Mal . Of course, the way Cho had entered it into Danny’s phone. “Mal it is,” he said and snatched up a cookie. “So if we’re on a roll, Mal , how about another question?”
“I’m listening.”
“Where do you keep your costume? Got it locked away in some safe house, set to explode and take an entire city block with it if you don’t check in every twenty-four hours?”
Cho glanced away with a half-amused, half-chiding chuckle. “So dramatic. Besides, who says my gear is ever far away from me?”
Also good to know, not that Cho needed a costume to be dangerous.
They finished their meal and Cho got up to clear everything away while they divided the rest of the wine between them.
The training instilled in Danny by his parents kicked in, and he got up to help, carrying dishes to the sink and putting the remaining food in the fridge, though he left the plate of cookies out.
When he was done, he handed Cho his wine glass.
“Keep spoiling me, Sparky, and I’ll never let you out of this apartment.” Cho took the wine, and this time when he trailed his gaze down Danny’s body, he bit his lip as he got to the tight stretch of his jeans.
Stepping closer into Cho’s body, Danny kept his voice soft. “Yeah? Have me walk around in a speedo all day or just an apron maybe?”
“Apron…” Cho repeated. “Hmm…”
Danny giggled as he leaned closer, forcing Cho’s gaze to meet his. “Filed away in your list of things to drape me in…Mal?”
Cho shuddered. There was nothing more satisfying than causing that reaction in an Elemental made from ice. “Definitely,” Cho said and closed the gap between them.
They kissed. It was immediately apparent that their wine glasses were in the way. Danny pulled back to take them both and set them on the counter, then returned full force, grasping the curve of Cho’s jaw to pull him closer. He tasted of the wine, spicy and strong.

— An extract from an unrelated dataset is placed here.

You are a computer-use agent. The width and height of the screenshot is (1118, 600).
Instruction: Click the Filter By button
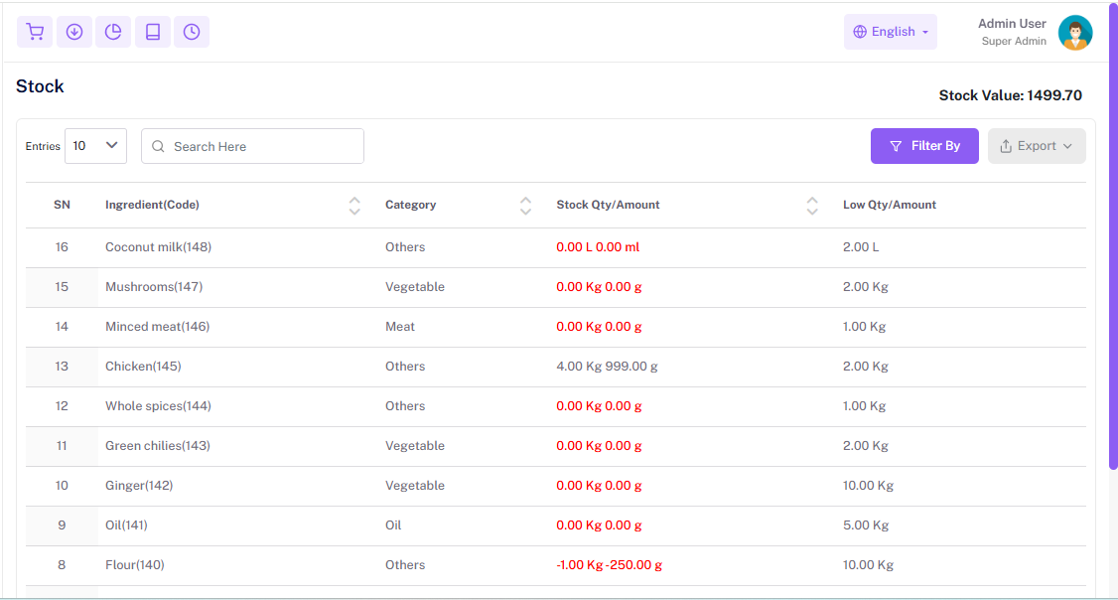tap(924, 146)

Gripping Cho’s hip with his other hand, Danny started to pivot them, backing Cho up until he felt resistance as they reached the island.
“I couldn’t stop thinking about you,” he huffed against Cho’s lips, thumb tracing the man’s faint stubble, the fingers at Cho’s hip slipping up beneath his sweater.
“Yeah…?” Cho breathed back, barely any space between them. “Tell me.”